» **Description of the task**:
The entries are to be given again in full. Every word must match.

(Entries taken from a collection)

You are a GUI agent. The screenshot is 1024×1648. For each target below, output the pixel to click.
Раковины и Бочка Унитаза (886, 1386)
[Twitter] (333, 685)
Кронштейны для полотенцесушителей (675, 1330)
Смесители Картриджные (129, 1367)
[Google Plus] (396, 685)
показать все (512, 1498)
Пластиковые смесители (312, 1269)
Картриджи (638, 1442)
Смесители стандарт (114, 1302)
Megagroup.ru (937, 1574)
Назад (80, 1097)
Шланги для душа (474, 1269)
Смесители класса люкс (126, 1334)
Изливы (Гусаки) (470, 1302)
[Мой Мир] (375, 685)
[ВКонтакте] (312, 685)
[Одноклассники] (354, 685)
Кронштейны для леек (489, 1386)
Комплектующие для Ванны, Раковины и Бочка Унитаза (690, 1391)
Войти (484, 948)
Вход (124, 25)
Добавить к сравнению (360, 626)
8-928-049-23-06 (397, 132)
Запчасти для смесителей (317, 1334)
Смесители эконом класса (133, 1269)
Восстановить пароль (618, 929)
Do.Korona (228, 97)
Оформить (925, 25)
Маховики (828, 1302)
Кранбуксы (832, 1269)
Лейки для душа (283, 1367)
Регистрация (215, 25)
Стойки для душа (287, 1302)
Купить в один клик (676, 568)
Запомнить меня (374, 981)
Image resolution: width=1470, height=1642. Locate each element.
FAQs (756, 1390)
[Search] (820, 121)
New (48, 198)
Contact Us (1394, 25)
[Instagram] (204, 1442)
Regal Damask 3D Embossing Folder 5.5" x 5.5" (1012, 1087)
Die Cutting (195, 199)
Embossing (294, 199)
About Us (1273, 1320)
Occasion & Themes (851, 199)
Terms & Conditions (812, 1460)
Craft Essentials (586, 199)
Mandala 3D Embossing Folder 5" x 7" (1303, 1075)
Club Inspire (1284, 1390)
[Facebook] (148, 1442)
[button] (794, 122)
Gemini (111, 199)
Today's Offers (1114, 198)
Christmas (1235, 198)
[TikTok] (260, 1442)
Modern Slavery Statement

» **Written solution**:
You are a GUI agent. The screenshot is 1024×1648. For each target below, output the pixel to click.
Раковины и Бочка Унитаза (886, 1386)
[Twitter] (333, 685)
Кронштейны для полотенцесушителей (675, 1330)
Смесители Картриджные (129, 1367)
[Google Plus] (396, 685)
показать все (512, 1498)
Пластиковые смесители (312, 1269)
Картриджи (638, 1442)
Смесители стандарт (114, 1302)
Megagroup.ru (937, 1574)
Назад (80, 1097)
Шланги для душа (474, 1269)
Смесители класса люкс (126, 1334)
Изливы (Гусаки) (470, 1302)
[Мой Мир] (375, 685)
[ВКонтакте] (312, 685)
[Одноклассники] (354, 685)
Кронштейны для леек (489, 1386)
Комплектующие для Ванны, Раковины и Бочка Унитаза (690, 1391)
Войти (484, 948)
Вход (124, 25)
Добавить к сравнению (360, 626)
8-928-049-23-06 (397, 132)
Запчасти для смесителей (317, 1334)
Смесители эконом класса (133, 1269)
Восстановить пароль (618, 929)
Do.Korona (228, 97)
Оформить (925, 25)
Маховики (828, 1302)
Кранбуксы (832, 1269)
Лейки для душа (283, 1367)
Регистрация (215, 25)
Стойки для душа (287, 1302)
Купить в один клик (676, 568)
Запомнить меня (374, 981)
Image resolution: width=1470, height=1642. Locate each element.
FAQs (756, 1390)
[Search] (820, 121)
New (48, 198)
Contact Us (1394, 25)
[Instagram] (204, 1442)
Regal Damask 3D Embossing Folder 5.5" x 5.5" (1012, 1087)
Die Cutting (195, 199)
Embossing (294, 199)
About Us (1273, 1320)
Occasion & Themes (851, 199)
Terms & Conditions (812, 1460)
Craft Essentials (586, 199)
Mandala 3D Embossing Folder 5" x 7" (1303, 1075)
Club Inspire (1284, 1390)
[Facebook] (148, 1442)
[button] (794, 122)
Gemini (111, 199)
Today's Offers (1114, 198)
Christmas (1235, 198)
[TikTok] (260, 1442)
Modern Slavery Statement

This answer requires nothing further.